Mainstream economic forecasters did not expect a policy shift from the Fed, which has been widely expected in June to make its first move up on interest rates since December 2008. But there has been growing speculation that efforts by the European Central Bank to stimulate the economy of its region may complicate the Fed’s so-called liftoff date.
If so, the rate-setting Federal Open Market Committee didn’t show its cards. It repeated in a statement Wednesday that it will make its decision based on available data and that it could move earlier or later as it sees fit.
“Based on its current assessment, the Committee judges that it can be patient in beginning to normalize the stance of monetary policy,” the Fed said.
It mean financial markets will have to keep waiting on the Fed for signs of future action.
“The statement allows everyone to hold to their positions on the timing of Lift-off!” said Steven Ricchiuto, chief economist for Mizuho Securities USA.
Although June has long been thought of as a potential start date for rate hikes, Europe factors into the equation. The aggressive stimulus plan announced in Europe this month has driven up the value of the U.S. dollar against the euro and other currencies.
Thus here’s the rub for the Fed. Raising interest rates tends to strengthen the dollar further and push down inflation. The latter is already well below the Fed’s target of 2 percent, and a strong dollar threatens not only U.S. exporters but also many domestic industries. For instance, foreign steel or lumber becomes cheaper to import relative to steel made or lumber processed in United States.
Adding to the intrigue, the Commerce Department on Friday reports economic growth data for the final three months of 2014. After sharp upward revisions to initial estimates from the prior quarter, fourth-quarter growth is expected to be stronger than originally forecast.
Normally, that argues for a rate hike to make sure the economy doesn’t begin to overheat, but given extremely tame inflation the Fed appears to have breathing room.
One of those hoping for the Fed to hold off on rate hikes is Caterpillar CEO Doug Olberhelman.
“I encourage the Fed not to raise interest rates sooner than they have to because the underlying (economic) foundation is not that strong yet,” Oberhelman told CNBC television on Tuesday.

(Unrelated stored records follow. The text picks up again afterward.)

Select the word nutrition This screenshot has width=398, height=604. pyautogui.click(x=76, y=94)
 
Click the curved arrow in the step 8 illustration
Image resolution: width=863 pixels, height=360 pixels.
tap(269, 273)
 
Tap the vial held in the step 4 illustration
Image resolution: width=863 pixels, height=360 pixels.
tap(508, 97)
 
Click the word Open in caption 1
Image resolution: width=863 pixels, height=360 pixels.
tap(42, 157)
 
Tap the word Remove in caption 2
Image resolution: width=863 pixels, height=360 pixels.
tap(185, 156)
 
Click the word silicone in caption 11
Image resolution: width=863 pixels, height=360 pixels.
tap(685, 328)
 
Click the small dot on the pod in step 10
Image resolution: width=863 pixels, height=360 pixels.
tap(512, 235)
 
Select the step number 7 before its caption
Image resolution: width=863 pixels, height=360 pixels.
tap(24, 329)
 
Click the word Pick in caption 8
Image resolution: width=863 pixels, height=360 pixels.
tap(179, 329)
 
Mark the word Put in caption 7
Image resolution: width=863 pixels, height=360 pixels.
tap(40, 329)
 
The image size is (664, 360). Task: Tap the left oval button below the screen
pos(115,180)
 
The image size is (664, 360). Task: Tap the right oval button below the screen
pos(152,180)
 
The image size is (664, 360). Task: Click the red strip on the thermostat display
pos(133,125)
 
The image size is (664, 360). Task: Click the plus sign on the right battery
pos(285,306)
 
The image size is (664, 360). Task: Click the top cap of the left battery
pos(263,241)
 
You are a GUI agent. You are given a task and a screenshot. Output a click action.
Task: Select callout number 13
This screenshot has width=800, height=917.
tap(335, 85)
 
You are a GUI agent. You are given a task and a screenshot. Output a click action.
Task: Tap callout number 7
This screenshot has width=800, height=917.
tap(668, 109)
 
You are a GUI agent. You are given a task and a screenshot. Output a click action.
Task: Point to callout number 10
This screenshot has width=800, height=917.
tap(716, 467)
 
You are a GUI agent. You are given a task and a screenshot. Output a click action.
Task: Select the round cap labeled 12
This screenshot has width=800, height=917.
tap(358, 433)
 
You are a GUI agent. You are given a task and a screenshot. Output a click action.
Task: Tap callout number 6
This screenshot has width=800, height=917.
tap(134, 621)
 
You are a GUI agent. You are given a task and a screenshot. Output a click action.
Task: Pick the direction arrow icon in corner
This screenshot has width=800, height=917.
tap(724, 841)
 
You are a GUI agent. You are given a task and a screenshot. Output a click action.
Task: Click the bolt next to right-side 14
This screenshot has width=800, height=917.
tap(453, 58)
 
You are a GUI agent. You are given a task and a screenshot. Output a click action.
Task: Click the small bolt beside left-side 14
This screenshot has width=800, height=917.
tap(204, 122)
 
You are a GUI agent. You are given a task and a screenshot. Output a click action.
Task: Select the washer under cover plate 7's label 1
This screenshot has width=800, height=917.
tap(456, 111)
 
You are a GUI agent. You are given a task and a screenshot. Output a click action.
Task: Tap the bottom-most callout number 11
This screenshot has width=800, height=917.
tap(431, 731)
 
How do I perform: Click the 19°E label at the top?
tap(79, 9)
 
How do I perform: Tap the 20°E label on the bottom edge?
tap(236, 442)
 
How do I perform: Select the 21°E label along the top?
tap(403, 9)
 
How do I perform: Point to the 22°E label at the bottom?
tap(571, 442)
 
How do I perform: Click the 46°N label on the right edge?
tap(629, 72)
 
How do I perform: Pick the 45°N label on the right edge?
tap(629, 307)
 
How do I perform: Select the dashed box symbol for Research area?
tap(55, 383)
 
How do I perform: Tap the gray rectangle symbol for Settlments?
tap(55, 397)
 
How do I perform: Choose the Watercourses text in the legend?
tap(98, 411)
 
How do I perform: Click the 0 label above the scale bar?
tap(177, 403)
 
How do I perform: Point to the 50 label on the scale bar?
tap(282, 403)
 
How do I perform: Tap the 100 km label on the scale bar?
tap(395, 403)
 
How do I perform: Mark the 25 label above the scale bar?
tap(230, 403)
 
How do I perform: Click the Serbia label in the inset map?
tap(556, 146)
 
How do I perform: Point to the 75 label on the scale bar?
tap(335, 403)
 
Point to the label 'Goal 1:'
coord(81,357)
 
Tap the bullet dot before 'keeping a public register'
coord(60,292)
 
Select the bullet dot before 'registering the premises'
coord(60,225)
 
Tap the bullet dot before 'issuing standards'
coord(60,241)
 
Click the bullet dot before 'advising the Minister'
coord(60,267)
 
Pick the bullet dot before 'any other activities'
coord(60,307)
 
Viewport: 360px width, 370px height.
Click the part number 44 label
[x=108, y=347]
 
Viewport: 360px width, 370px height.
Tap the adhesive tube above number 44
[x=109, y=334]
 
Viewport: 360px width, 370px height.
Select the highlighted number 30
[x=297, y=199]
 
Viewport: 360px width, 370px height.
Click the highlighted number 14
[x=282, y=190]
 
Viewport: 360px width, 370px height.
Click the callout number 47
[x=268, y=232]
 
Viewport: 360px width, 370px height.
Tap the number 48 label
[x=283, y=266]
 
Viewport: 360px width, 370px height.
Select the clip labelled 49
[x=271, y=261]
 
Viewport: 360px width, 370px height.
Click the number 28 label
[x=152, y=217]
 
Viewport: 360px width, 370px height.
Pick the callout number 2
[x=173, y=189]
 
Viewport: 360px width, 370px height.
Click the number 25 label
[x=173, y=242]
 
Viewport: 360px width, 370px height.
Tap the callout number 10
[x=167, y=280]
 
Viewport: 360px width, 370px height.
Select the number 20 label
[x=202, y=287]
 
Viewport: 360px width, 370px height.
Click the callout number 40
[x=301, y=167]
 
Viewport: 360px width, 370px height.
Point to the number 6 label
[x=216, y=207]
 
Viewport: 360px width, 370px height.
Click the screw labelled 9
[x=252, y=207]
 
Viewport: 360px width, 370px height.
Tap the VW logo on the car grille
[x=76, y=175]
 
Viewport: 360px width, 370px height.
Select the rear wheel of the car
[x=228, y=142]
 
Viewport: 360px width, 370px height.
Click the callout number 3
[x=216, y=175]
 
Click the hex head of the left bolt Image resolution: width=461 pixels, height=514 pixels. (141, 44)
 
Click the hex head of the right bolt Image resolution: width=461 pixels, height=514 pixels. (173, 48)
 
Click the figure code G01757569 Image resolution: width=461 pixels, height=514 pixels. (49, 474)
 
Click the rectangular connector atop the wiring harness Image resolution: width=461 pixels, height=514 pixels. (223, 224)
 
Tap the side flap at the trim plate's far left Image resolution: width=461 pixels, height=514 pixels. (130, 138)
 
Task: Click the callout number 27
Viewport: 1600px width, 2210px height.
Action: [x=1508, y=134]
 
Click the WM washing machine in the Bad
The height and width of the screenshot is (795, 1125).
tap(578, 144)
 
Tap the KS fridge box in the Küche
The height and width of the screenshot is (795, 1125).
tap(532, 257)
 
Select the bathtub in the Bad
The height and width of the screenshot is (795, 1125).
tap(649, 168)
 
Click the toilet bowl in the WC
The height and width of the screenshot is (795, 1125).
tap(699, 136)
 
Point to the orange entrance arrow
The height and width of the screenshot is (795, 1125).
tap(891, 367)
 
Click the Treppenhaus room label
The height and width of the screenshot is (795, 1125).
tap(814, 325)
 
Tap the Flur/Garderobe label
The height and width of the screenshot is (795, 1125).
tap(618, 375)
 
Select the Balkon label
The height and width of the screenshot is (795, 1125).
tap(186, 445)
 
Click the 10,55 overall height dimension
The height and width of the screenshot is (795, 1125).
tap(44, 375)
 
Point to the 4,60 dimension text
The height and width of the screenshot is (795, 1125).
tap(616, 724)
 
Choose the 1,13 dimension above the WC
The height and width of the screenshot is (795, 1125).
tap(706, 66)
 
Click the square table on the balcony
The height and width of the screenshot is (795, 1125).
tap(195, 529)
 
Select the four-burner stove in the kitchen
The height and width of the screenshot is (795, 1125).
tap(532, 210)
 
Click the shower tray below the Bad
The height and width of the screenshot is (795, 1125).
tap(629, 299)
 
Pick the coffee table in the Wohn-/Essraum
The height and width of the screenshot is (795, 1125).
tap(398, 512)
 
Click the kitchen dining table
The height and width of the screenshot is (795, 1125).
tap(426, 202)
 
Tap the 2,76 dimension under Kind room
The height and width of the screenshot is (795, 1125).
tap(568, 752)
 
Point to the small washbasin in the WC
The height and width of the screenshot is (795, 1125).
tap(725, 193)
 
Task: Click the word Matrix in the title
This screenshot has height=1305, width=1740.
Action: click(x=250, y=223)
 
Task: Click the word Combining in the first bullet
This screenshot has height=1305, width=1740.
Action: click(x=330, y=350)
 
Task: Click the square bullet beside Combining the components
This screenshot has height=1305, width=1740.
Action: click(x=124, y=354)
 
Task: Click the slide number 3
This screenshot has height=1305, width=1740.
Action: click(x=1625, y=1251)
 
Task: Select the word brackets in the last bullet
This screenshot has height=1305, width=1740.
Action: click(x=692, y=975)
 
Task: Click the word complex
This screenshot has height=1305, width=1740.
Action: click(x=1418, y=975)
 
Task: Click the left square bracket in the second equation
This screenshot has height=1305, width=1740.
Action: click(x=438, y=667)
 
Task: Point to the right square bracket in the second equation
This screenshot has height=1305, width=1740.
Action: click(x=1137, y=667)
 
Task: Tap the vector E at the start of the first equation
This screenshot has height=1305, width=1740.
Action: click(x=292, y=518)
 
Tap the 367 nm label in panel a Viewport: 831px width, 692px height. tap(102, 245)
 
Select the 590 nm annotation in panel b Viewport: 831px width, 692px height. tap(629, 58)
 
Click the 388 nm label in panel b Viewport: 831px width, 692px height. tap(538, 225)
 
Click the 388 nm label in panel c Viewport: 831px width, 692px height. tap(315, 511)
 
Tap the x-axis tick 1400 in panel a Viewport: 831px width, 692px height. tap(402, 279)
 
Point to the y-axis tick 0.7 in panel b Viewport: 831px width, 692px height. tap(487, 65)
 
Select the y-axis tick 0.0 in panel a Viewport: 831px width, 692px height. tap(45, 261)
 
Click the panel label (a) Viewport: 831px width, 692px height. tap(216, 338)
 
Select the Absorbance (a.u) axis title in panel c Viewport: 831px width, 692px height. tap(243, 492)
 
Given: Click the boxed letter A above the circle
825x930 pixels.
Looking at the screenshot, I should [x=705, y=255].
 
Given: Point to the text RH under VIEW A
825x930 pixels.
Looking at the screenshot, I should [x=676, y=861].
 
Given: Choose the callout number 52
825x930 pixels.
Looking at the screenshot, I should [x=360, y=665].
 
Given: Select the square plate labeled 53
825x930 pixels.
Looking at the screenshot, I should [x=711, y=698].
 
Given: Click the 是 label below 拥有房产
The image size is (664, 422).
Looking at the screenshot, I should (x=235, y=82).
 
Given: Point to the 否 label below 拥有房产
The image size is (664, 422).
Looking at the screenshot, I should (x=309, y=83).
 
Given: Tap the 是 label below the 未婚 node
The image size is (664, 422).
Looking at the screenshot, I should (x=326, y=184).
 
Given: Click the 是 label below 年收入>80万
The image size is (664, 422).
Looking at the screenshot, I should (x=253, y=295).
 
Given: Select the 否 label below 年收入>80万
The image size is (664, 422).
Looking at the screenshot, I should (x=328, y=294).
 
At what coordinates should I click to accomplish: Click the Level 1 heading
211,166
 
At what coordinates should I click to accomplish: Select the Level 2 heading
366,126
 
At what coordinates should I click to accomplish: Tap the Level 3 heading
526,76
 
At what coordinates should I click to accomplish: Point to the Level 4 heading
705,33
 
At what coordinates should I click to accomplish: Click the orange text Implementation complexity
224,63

In its statement, the Fed did point to signs of continuing economic improvement.
“On balance, a range of labor market indicators suggests that underutilization of labor resources continues to diminish,” the Fed statement said. “Household spending is rising moderately; recent declines in energy prices have boosted household purchasing power. Business fixed investment is advancing, while the recovery in the housing sector remains slow.”